= Recorded data =
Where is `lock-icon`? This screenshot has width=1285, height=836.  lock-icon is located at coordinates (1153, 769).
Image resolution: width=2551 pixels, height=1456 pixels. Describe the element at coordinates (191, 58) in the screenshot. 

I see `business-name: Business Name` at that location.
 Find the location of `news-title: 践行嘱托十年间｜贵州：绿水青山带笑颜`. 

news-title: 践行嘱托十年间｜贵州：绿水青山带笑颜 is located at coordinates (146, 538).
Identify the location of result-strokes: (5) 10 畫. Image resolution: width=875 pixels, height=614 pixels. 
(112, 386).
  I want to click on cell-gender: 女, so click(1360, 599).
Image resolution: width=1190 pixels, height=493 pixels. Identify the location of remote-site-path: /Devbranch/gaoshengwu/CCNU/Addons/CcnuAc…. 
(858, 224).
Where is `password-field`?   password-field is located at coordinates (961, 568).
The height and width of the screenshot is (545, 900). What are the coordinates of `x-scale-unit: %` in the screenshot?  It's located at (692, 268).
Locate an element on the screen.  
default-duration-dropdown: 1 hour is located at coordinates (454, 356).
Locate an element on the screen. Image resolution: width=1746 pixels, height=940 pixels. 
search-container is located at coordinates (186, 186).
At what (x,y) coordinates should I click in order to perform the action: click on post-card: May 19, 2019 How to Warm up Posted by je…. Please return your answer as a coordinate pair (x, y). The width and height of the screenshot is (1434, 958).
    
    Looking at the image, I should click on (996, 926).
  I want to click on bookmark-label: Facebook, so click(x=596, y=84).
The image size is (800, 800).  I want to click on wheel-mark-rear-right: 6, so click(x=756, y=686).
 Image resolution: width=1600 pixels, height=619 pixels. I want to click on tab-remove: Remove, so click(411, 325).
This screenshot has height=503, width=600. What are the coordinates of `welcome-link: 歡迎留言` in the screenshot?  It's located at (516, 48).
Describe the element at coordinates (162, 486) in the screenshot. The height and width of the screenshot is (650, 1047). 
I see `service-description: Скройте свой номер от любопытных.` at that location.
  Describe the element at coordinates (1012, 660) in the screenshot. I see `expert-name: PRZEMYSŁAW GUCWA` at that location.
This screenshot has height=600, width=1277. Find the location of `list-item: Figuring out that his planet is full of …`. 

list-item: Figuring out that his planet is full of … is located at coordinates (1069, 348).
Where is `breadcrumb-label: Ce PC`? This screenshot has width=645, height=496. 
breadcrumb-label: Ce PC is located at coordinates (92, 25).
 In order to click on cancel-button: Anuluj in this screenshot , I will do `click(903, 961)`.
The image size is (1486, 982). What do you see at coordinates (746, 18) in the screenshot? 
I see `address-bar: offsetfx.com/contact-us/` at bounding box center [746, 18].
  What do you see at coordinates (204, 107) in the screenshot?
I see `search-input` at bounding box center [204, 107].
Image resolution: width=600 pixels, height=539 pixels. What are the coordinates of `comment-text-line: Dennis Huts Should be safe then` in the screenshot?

= YOUR GOAL =
Reproduce every one of the lines above, character for character, with nothing changed.

= OUTPUT OF THE TASK =
Where is `lock-icon`? This screenshot has width=1285, height=836.  lock-icon is located at coordinates (1153, 769).
Image resolution: width=2551 pixels, height=1456 pixels. Describe the element at coordinates (191, 58) in the screenshot. 

I see `business-name: Business Name` at that location.
 Find the location of `news-title: 践行嘱托十年间｜贵州：绿水青山带笑颜`. 

news-title: 践行嘱托十年间｜贵州：绿水青山带笑颜 is located at coordinates (146, 538).
Identify the location of result-strokes: (5) 10 畫. Image resolution: width=875 pixels, height=614 pixels. 
(112, 386).
  I want to click on cell-gender: 女, so click(1360, 599).
Image resolution: width=1190 pixels, height=493 pixels. Identify the location of remote-site-path: /Devbranch/gaoshengwu/CCNU/Addons/CcnuAc…. 
(858, 224).
Where is `password-field`?   password-field is located at coordinates (961, 568).
The height and width of the screenshot is (545, 900). What are the coordinates of `x-scale-unit: %` in the screenshot?  It's located at (692, 268).
Locate an element on the screen.  
default-duration-dropdown: 1 hour is located at coordinates (454, 356).
Locate an element on the screen. Image resolution: width=1746 pixels, height=940 pixels. 
search-container is located at coordinates (186, 186).
At what (x,y) coordinates should I click in order to perform the action: click on post-card: May 19, 2019 How to Warm up Posted by je…. Please return your answer as a coordinate pair (x, y). The width and height of the screenshot is (1434, 958).
    
    Looking at the image, I should click on (996, 926).
  I want to click on bookmark-label: Facebook, so click(x=596, y=84).
The image size is (800, 800).  I want to click on wheel-mark-rear-right: 6, so click(x=756, y=686).
 Image resolution: width=1600 pixels, height=619 pixels. I want to click on tab-remove: Remove, so click(411, 325).
This screenshot has height=503, width=600. What are the coordinates of `welcome-link: 歡迎留言` in the screenshot?  It's located at (516, 48).
Describe the element at coordinates (162, 486) in the screenshot. The height and width of the screenshot is (650, 1047). 
I see `service-description: Скройте свой номер от любопытных.` at that location.
  Describe the element at coordinates (1012, 660) in the screenshot. I see `expert-name: PRZEMYSŁAW GUCWA` at that location.
This screenshot has height=600, width=1277. Find the location of `list-item: Figuring out that his planet is full of …`. 

list-item: Figuring out that his planet is full of … is located at coordinates (1069, 348).
Where is `breadcrumb-label: Ce PC`? This screenshot has width=645, height=496. 
breadcrumb-label: Ce PC is located at coordinates (92, 25).
 In order to click on cancel-button: Anuluj in this screenshot , I will do `click(903, 961)`.
The image size is (1486, 982). What do you see at coordinates (746, 18) in the screenshot? 
I see `address-bar: offsetfx.com/contact-us/` at bounding box center [746, 18].
  What do you see at coordinates (204, 107) in the screenshot?
I see `search-input` at bounding box center [204, 107].
Image resolution: width=600 pixels, height=539 pixels. What are the coordinates of `comment-text-line: Dennis Huts Should be safe then` in the screenshot?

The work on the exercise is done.